Gallery Weekend Beijing Drew Nearly 200,000 In-Person Visitors Despite a Regional Audience and Enduring Travel Restrictions

Dealers saw robust attendance and encouraging signs for the future of in-person art events.

Installation view of BANK MABSOCIETY at the Visitor section of Gallery Weekend Beijing.

After the turmoil that stalled much of the 2020 art calendar, Gallery Weekend Beijing marks one of the first signs of a return to interacting with art in real life—and so far there’s been robust demand.

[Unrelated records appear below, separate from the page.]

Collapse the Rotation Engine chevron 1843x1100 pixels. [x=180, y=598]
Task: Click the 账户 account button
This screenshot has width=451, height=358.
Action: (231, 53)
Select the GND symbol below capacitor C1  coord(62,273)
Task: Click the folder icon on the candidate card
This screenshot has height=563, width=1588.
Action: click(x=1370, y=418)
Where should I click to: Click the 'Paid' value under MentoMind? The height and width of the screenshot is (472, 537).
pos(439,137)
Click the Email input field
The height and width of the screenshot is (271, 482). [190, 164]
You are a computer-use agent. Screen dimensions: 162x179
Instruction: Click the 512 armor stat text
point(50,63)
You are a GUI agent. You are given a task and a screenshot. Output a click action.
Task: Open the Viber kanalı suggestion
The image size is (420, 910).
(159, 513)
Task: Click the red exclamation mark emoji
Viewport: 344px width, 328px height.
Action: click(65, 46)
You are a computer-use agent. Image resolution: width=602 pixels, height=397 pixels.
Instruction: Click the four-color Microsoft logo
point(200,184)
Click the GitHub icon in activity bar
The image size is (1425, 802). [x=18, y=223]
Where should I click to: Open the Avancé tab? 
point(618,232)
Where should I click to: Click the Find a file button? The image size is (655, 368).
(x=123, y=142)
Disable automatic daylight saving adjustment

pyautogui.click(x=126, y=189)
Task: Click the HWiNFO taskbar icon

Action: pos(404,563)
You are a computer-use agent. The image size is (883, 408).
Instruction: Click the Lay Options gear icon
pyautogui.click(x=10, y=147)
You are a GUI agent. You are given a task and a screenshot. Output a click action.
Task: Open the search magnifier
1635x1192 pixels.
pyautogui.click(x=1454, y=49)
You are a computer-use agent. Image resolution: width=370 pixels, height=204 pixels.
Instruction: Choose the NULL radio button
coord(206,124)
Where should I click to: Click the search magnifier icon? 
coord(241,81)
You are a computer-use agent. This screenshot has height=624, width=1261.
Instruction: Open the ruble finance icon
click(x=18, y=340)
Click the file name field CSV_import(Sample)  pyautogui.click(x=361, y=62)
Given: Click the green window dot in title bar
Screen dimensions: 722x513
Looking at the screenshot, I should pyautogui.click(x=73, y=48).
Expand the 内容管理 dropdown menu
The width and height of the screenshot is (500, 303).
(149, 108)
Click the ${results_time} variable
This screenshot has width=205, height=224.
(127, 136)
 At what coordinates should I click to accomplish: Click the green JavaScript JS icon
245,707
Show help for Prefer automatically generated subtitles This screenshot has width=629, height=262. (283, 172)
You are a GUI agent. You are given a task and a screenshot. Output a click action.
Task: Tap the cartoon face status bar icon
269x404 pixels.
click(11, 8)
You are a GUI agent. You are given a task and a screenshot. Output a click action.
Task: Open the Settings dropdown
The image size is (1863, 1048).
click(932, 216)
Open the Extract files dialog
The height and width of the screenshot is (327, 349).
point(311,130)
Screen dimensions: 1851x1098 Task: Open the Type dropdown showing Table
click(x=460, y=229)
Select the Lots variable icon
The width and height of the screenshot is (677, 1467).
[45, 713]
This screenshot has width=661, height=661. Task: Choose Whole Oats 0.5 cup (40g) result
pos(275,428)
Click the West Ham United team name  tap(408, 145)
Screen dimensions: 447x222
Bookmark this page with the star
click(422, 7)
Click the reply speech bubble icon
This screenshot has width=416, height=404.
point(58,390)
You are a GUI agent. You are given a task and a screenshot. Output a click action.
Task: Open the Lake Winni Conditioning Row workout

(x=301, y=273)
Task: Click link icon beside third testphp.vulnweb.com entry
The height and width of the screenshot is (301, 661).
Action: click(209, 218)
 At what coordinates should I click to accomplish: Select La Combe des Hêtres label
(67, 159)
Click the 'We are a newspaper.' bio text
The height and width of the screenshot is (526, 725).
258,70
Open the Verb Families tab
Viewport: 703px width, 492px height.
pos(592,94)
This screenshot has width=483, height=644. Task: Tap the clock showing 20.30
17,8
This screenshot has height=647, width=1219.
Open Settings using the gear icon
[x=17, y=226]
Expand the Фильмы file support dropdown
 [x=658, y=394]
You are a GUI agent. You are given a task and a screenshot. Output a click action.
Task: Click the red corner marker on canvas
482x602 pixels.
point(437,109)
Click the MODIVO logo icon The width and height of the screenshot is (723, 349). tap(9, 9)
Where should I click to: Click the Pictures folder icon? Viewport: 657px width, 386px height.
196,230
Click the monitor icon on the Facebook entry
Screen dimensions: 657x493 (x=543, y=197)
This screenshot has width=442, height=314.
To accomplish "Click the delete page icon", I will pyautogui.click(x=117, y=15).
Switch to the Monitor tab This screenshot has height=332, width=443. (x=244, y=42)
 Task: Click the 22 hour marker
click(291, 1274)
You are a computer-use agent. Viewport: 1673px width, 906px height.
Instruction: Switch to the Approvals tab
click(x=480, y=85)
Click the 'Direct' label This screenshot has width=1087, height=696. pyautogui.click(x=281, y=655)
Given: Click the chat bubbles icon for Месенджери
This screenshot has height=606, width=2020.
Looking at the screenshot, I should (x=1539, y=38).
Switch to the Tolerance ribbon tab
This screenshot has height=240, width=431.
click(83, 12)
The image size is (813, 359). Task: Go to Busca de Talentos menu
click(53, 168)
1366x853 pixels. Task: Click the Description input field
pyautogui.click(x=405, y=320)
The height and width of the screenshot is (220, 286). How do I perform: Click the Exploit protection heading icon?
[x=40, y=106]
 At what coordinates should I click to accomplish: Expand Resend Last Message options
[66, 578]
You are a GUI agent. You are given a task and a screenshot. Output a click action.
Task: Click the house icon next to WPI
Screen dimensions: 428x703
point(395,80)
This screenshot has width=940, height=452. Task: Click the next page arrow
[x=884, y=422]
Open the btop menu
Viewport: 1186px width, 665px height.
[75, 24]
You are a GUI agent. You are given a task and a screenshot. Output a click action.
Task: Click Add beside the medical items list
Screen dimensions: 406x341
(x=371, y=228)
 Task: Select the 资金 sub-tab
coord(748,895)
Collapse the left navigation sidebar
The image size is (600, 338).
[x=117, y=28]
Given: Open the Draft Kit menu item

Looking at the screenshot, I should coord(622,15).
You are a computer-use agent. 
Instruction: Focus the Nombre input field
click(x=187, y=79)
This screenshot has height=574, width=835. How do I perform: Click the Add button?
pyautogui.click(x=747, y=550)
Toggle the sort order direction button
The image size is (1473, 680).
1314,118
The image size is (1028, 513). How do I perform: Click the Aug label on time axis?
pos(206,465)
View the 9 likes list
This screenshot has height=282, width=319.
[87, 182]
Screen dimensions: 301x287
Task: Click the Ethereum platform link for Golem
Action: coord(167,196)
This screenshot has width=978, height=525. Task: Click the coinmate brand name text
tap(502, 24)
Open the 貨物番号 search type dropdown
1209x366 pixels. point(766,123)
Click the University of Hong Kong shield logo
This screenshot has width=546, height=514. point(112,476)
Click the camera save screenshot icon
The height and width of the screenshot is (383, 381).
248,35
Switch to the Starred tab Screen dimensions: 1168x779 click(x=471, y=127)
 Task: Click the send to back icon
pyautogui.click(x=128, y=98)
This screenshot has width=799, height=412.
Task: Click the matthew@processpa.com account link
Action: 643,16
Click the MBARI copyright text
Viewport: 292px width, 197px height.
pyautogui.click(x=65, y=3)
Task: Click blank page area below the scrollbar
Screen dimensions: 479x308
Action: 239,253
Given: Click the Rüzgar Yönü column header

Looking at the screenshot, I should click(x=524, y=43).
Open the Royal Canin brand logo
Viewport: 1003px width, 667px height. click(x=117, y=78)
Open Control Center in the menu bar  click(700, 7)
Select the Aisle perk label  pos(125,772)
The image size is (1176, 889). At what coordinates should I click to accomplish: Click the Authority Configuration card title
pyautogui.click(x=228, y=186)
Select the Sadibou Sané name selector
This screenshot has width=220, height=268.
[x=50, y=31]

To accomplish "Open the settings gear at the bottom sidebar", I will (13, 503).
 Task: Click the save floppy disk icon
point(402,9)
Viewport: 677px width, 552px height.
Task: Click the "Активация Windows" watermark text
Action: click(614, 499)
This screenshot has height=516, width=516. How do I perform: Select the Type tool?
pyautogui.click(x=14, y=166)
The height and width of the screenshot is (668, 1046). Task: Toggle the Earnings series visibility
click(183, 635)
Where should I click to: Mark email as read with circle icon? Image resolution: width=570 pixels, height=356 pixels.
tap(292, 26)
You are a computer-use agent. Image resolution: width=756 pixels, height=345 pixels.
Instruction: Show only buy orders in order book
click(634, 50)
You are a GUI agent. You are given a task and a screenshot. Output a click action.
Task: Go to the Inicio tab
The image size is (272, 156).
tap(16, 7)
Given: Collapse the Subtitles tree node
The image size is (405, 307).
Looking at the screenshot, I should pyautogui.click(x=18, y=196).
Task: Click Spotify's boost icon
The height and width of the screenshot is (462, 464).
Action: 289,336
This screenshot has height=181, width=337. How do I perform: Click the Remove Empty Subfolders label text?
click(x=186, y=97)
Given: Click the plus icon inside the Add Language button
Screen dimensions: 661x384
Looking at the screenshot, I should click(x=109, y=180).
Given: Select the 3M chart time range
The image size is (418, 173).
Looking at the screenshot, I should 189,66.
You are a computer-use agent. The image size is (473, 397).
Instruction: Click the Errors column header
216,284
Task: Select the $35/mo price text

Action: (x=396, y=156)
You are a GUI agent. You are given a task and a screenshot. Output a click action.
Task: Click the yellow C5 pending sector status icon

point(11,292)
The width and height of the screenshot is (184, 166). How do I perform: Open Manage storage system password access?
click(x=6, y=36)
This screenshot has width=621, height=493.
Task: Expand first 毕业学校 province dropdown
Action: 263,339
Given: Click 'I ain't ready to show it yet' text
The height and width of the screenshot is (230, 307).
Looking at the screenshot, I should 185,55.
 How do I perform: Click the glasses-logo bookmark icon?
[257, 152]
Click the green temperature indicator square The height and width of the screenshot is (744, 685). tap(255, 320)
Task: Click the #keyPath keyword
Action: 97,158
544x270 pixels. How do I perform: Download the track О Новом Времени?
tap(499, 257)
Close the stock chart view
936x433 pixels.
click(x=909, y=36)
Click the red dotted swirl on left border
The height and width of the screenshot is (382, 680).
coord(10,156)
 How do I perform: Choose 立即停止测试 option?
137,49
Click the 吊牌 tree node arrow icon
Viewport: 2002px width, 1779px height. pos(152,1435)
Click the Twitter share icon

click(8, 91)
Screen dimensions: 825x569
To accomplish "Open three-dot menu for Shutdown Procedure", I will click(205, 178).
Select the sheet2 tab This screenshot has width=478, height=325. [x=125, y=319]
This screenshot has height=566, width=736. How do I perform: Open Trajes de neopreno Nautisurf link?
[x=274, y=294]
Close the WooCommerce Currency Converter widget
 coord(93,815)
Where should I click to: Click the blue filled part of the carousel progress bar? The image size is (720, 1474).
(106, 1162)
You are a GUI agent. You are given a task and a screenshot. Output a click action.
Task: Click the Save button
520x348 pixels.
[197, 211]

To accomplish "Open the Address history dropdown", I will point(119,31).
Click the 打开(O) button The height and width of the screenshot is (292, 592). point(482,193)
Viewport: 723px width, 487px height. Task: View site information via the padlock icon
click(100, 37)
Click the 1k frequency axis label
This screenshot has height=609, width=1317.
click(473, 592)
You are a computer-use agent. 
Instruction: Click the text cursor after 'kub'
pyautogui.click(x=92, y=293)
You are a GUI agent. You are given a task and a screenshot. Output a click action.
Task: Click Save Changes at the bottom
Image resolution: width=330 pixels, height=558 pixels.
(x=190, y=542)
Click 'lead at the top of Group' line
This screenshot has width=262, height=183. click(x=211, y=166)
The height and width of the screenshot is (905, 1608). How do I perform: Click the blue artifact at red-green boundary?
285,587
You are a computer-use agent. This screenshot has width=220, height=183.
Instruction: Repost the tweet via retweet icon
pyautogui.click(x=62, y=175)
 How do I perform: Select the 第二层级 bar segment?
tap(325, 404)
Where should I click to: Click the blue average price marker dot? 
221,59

Originally scheduled for March, the fifth-annual edition of the event was postponed to May and ran for a week before ending yesterday (though some visiting galleries are continuing their runs for additional weeks). The surprisingly high number of in-person visitors—199,000 according to the official count—largely came from the region.

The figure marked a 72 percent year-on-year growth in visitors, organizers said, though it’s safe to assume numbers were depressed last year amid the pandemic as well.

Gallery Weekend Beijing director Amber Yifei Wang.

Gallery Weekend Beijing director Amber Yifei Wang.

“Under three core concepts—ecology, technology, and recovery—this year’s Gallery Weekend Beijing expanded its exhibition both physically and digitally,” said director Amber Yifei Wang in a statement. The platform has “broken the traditional gallery weekend model and became an anchor event for the city as well as a milestone for the art world.”

Travel restrictions meant most of the visitors came from cities surrounding Beijing. “Though it is the domestic collectors with whom we have mostly interacted, we are very delighted to see renowned collectors from Nanjing, Guangzhou, Shanghai, Hangzhou, and many more cities during this year’s edition,” said a spokesperson from the visiting Paris gallery Balice Hertling, which showed works by Enzo Cucchi, Camille Blatrix, Julie Beaufils, and Owen Fu. “I am also impressed by the emerging and young collectors among them.”

A spokesperson for Pilar Corrias said that the regional focus was a positive aspect of this year’s event: “It is precisely why we have decided to participate. We are willing to start building connections with domestic audiences.”

The main sector was held across seven locations and included 29 participants (21 galleries, seven nonprofits, and one independent institution), which represents a 32 percent jump over last year. Meanwhile, the a dedicated section for non-local galleries brought together eight domestic and overseas galleries, including A Thousand Plateaus Art Space (from Chengdu), Bank/Mabsociety (Shanghai), Gladstone Gallery (New York and Brussels), and Pilar Corrias (London).

Installation view of of A Thousand Plateaus in the Visiting Sector at Gallery Weekend Beijing 2021

Installation view of of A Thousand Plateaus in the Visiting Sector at Gallery Weekend Beijing 2021

“The mood was quite festive but well-paced and the format of the event, with one-month exhibitions in proper gallery spaces, made it a lot more organized and easier to experience the work and have more in-depth conversations with clients and visitors,” said Matthieu Borysevicz, co-founder and director of Shanghai’s Bank/Mabsociety.

“Besides one gallerist from New York who went through hell and high water to attend the fair it was all local attendees,” Borysevicz added. “But Beijing and China have enough art lovers alone to have made it a great success.”